== Extracted data entries ==

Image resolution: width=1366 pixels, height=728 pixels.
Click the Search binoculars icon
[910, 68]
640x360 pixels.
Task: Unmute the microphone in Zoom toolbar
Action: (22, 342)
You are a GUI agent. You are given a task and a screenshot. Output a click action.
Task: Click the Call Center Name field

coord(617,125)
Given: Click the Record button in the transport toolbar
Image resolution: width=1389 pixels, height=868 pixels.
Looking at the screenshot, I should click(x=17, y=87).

== Requirements ==
Transcribe the listing above verbatim, beginning at the line that contains "You are a GUI" and ending with the listing's final line.

== Solution to the exercise ==
You are a GUI agent. You are given a task and a screenshot. Output a click action.
Task: Click the Call Center Name field

coord(617,125)
Given: Click the Record button in the transport toolbar
Image resolution: width=1389 pixels, height=868 pixels.
Looking at the screenshot, I should click(x=17, y=87).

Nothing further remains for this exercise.